Het vermogen om luminescentie (oplichting) op te wekken
Wanneer een bundel röntgenstralen invalt op bepaalde stoffen, gaan deze zelf stralen uitzenden, waarvan de golflengte zich
situeert in zichtbaar licht.
Een ogenblikkelijke luminescentie noemt men fluorescentie.
Een luminescentie met vertraging noemt men fosforecentie.
Dit wordt gebruikt in digitale beeldvorming (zie verder), waarbij schermen gaan oplichten (en nalichten) onder invloed van
röntgenstralen.
Het fotografisch effect
Analoog aan lichtstralen kunnen röntgenstralen op een fotografische laag op basis van zilveremulsie een dusdanige werking
uitoefenen, dat deze na ontwikkeling en fixering (het ontwikkelingsprocédé) een “zwarting” vertonen, hetgeen fotografie
mogelijk maakt.
Dit is een toepassing gebruikt bij de klassieke röntgenplaten (dus de niet-digitale beeldvorming)
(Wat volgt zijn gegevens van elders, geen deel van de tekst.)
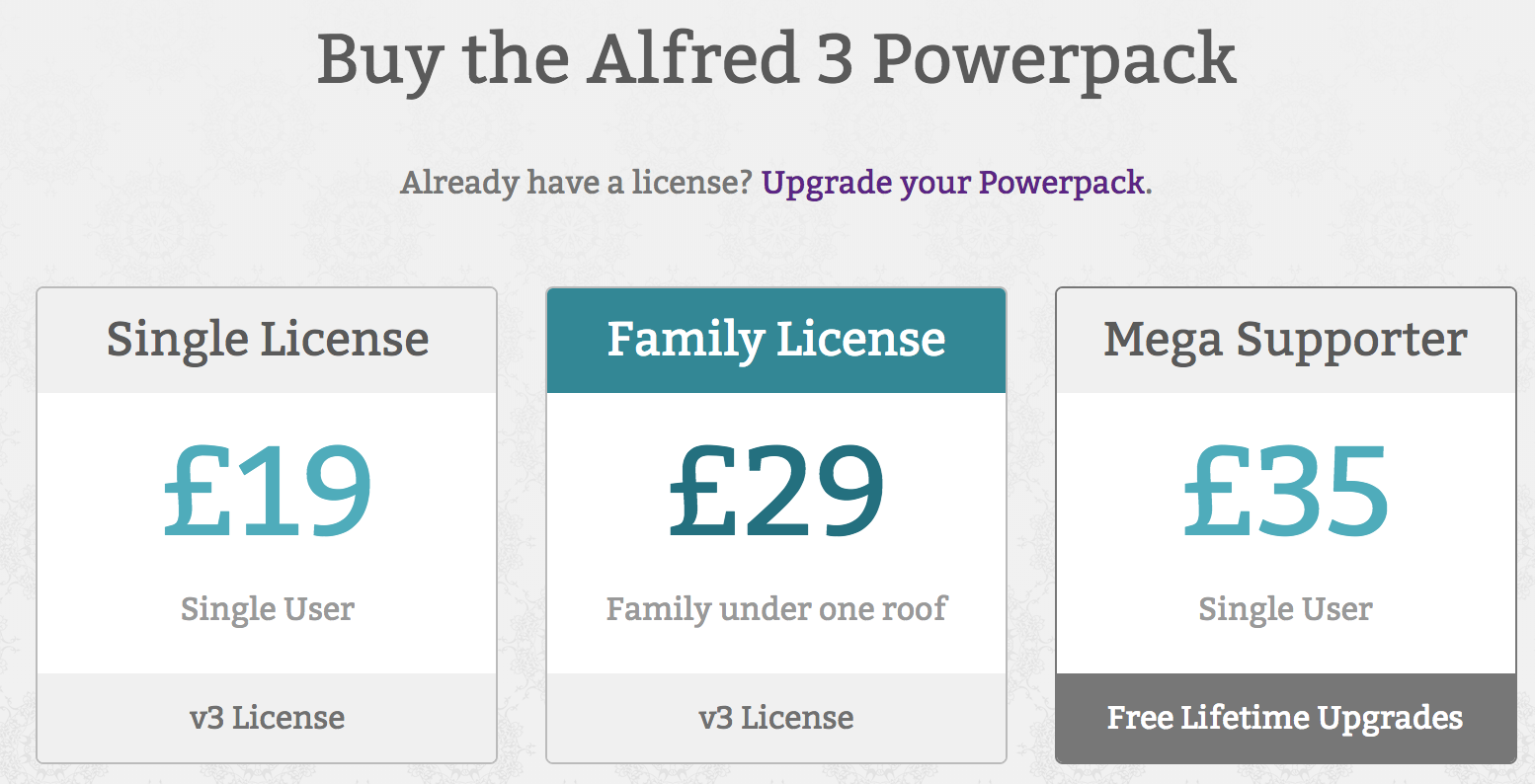The width and height of the screenshot is (1535, 784).
Task: Click Single User label under the £35 price
Action: coord(1286,609)
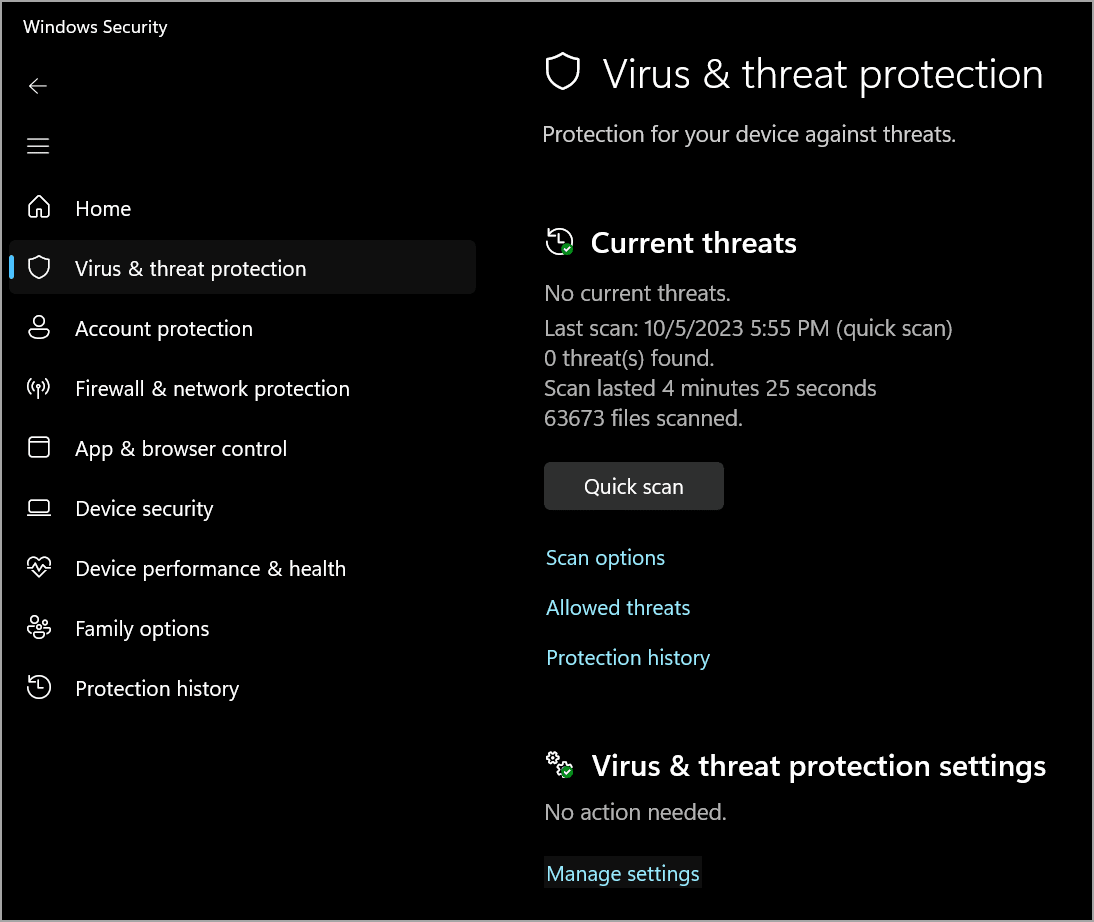This screenshot has height=922, width=1094.
Task: Switch to the Account protection section
Action: click(163, 328)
Dit is vergelijkbaar met gewone fotografie. Als röntgenstralen of zichtbaar licht invallen op broomzilver, komen deze
zilverpartikeltjes naar een hoger energetisch niveau. Het zilver met een hoger energetisch niveau kan zich losmaken uit de
zilververbinding op de film.
Bij de ontwikkeling van de film zal het vrije zilver omgezet worden tot ondoorlaatbaar zwart metaalzilver dat neerslaat op de
film, in evenredigheid tot de stralingsintensiteit. Met andere woorden waar veel röntgenstralen zijn ingevallen, zal de film zwart
zien, waar geen röntgenstralen zijn ingevallen, zal de film wit zien.
Tot slot wordt de film gefixeerd in het fixatiebad, waarbij een zuur fixeerzout het onaangetaste broomzilver omzet in oplosbaar
zilversulfaat en broom.
Eerst werd dit proces manueel gedaan in een donkere kamer. Daarna kwamen er automatische ontwikkelaars, die zelf de
cassette openen en ontwikkelen. De verpleegkundige diende niet meer in het donker te staan, maar gewoon in een “klare”
kamer.
Extra informatie
Een ‘cassette’ is het omhulsel waarin de röntgenfilm gelegd wordt voor belichting. Deze cassette bestaat uit een
stralingsdoorlaatbare voorzijde en een achterzijde uit lood. Verder bevat zij 2 versterkingsschermen.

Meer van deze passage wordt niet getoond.